▶ _Task prompt_:
Copy out each line of the entries where the word "image" is present.

[Stored items]

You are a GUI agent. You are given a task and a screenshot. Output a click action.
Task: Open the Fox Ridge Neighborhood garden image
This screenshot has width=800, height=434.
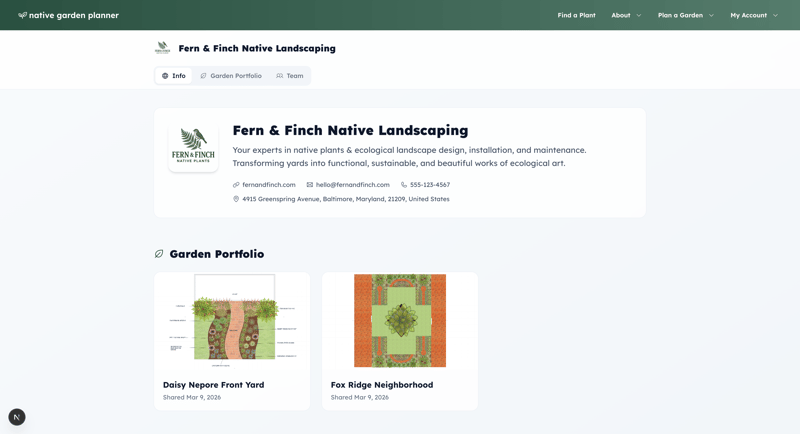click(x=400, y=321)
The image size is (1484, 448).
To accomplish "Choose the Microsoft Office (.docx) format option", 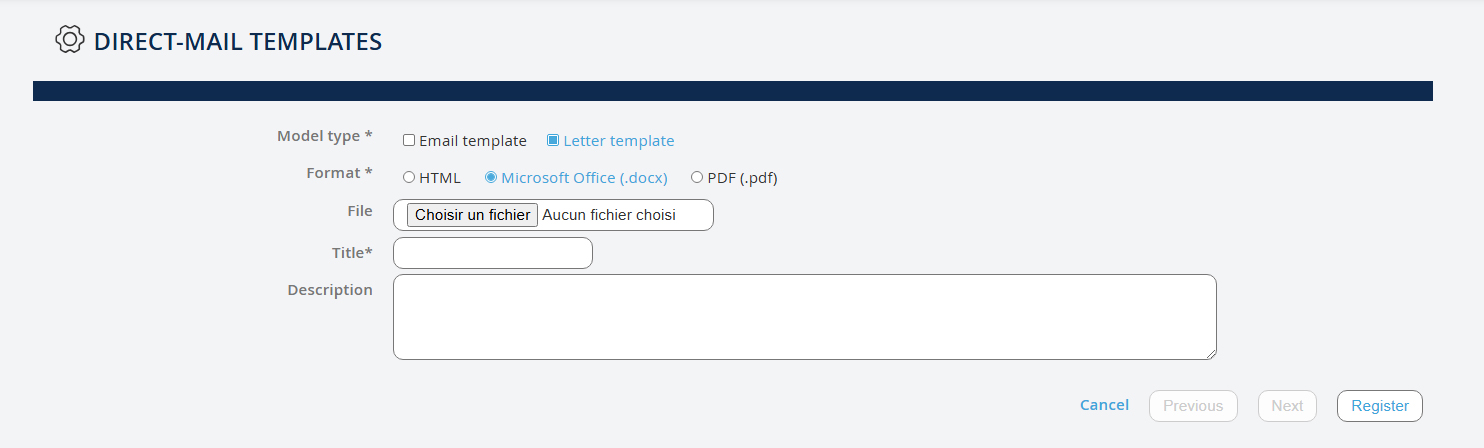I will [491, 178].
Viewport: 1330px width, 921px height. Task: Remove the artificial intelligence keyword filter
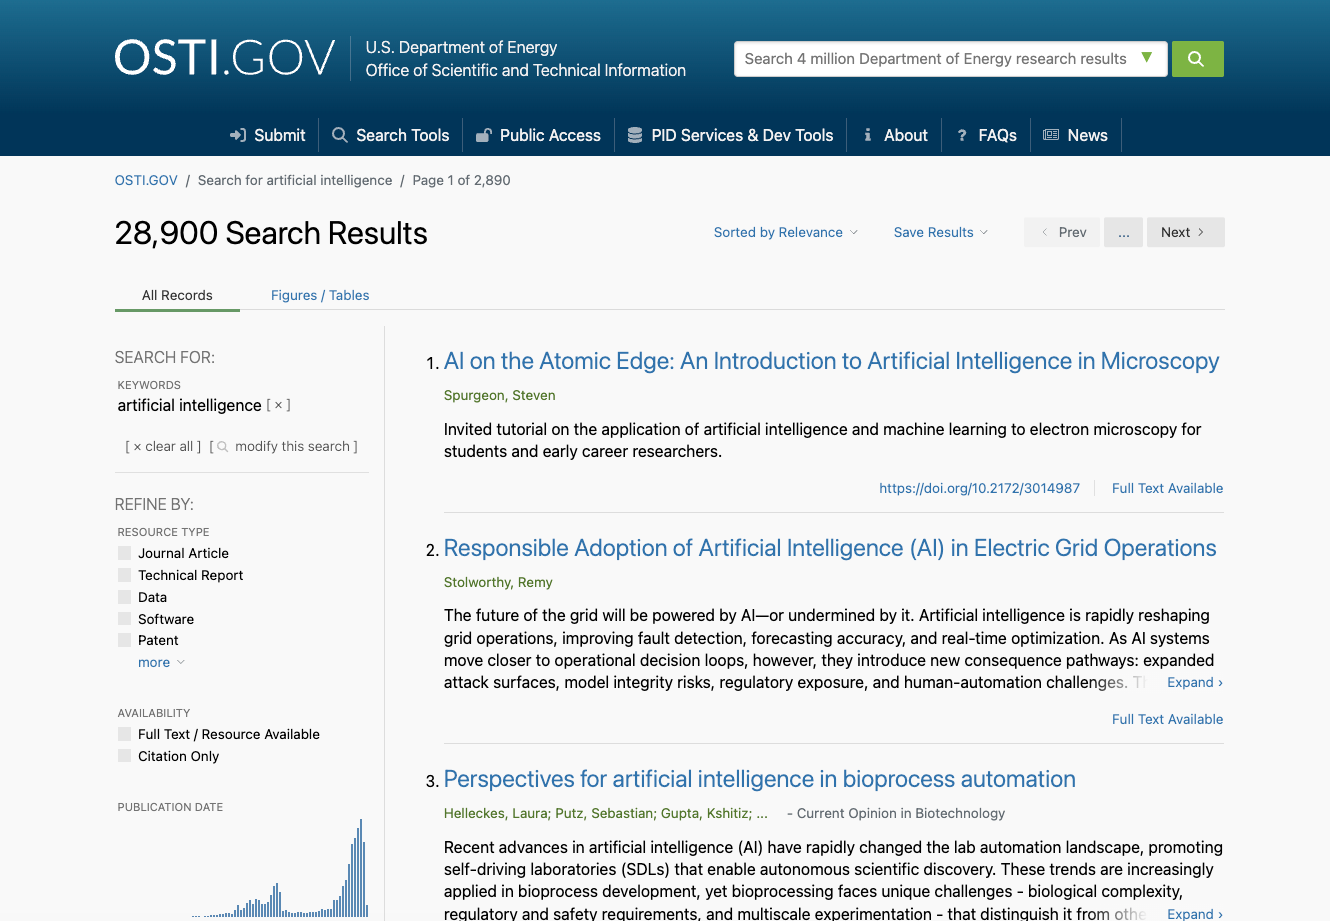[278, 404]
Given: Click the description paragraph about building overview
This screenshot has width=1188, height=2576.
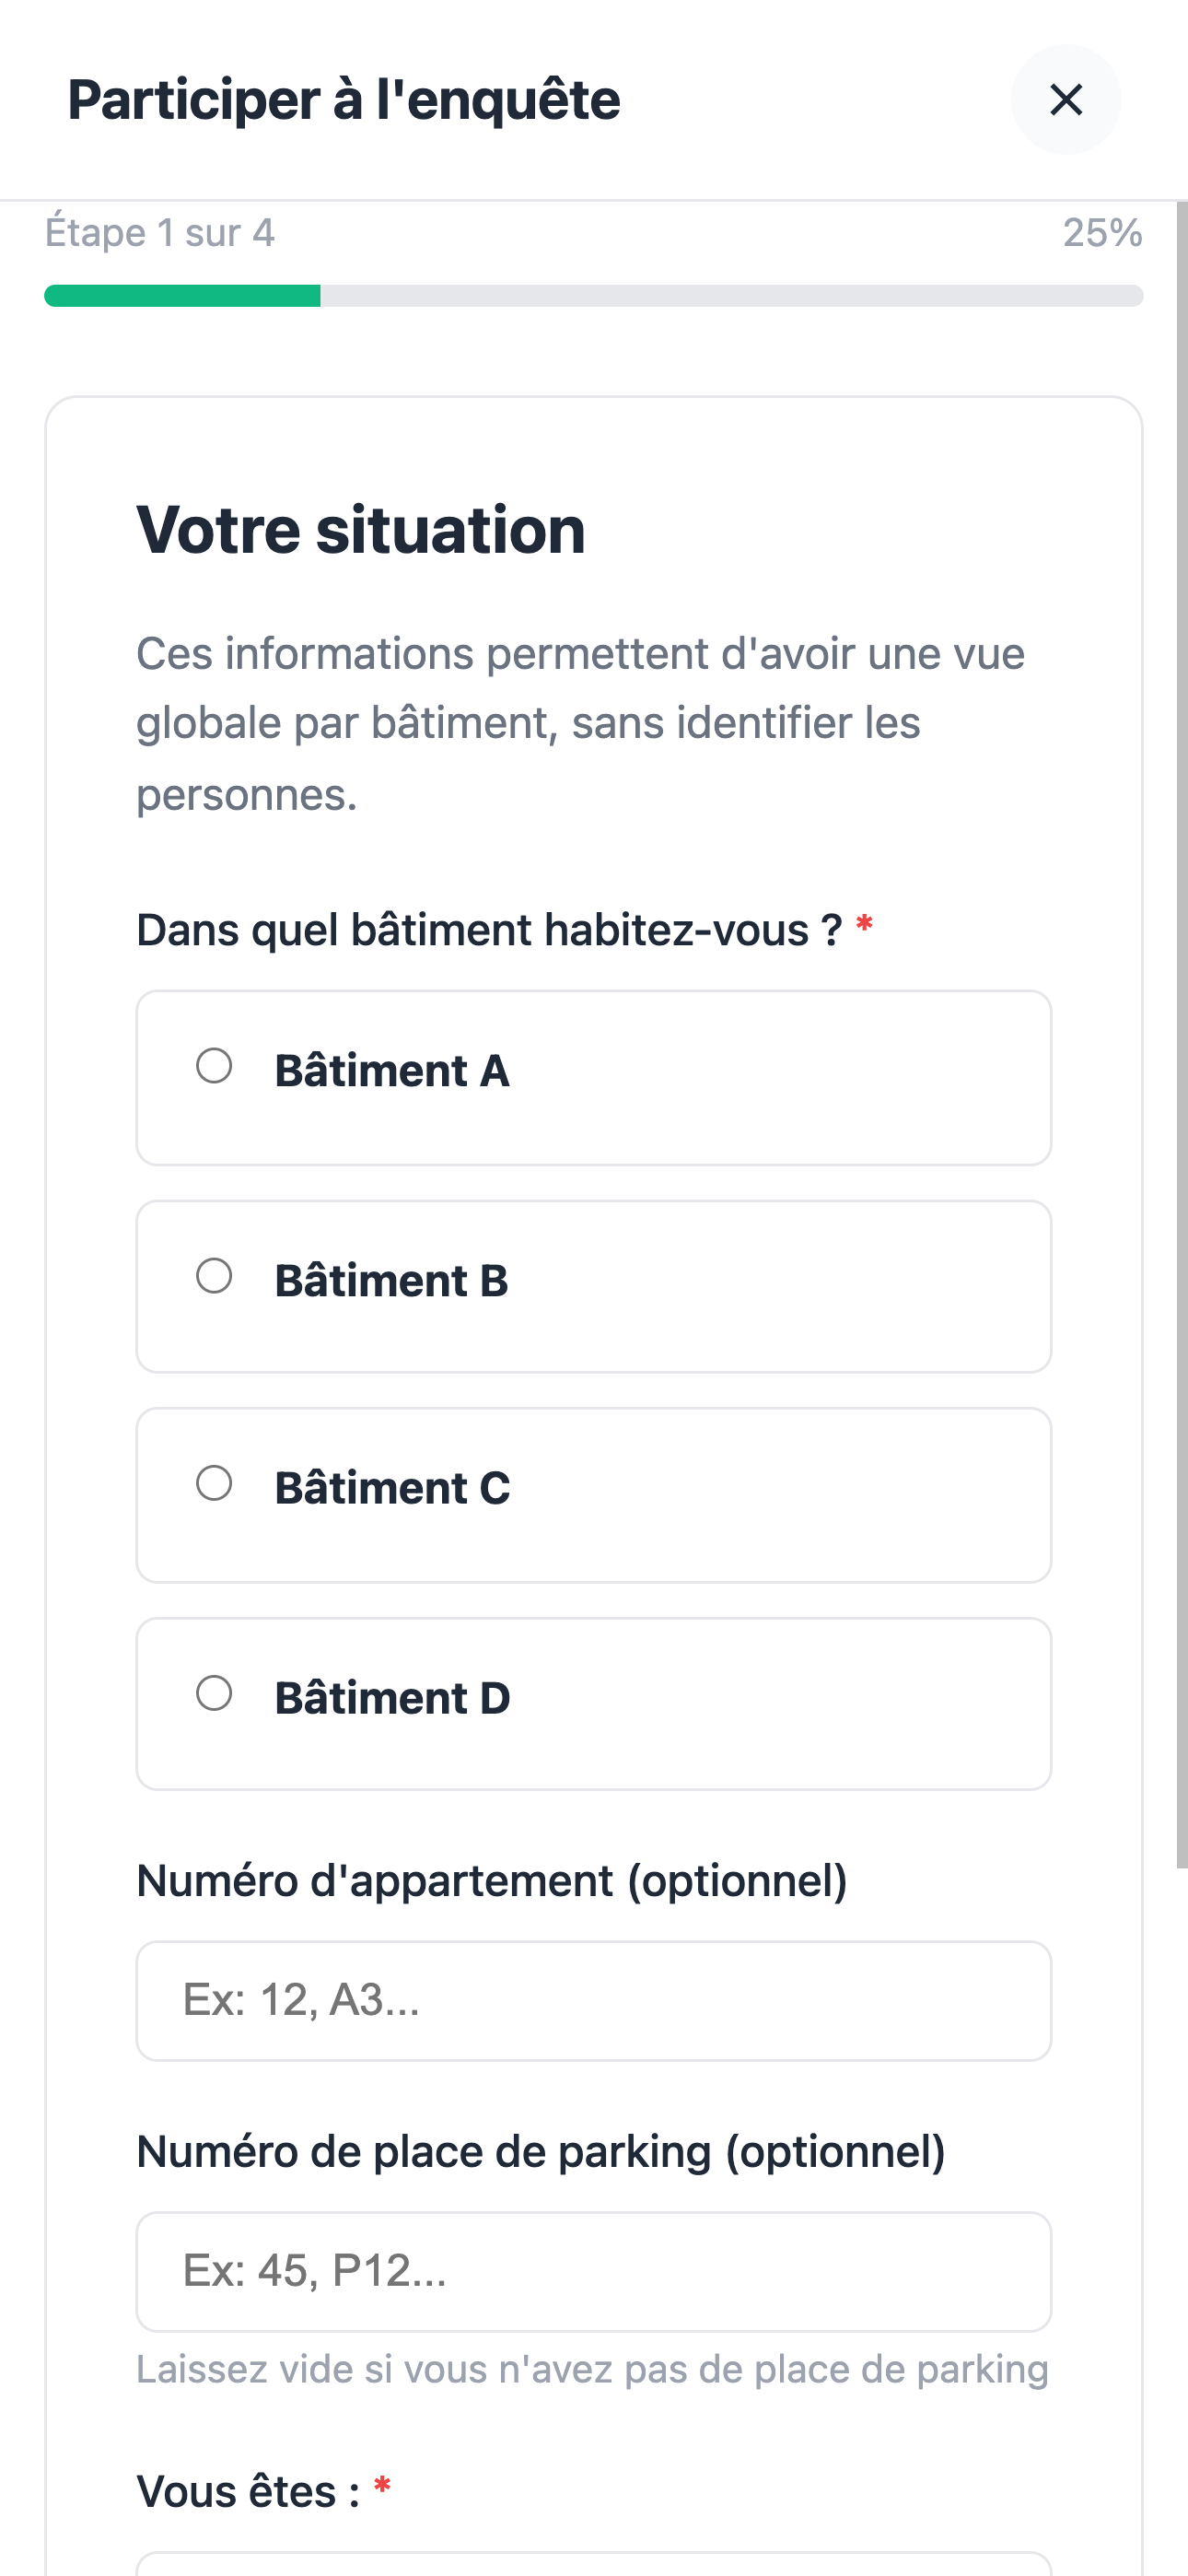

▶ _Finished task_:
Task: Open the Fox Ridge Neighborhood garden image
The image size is (1484, 448).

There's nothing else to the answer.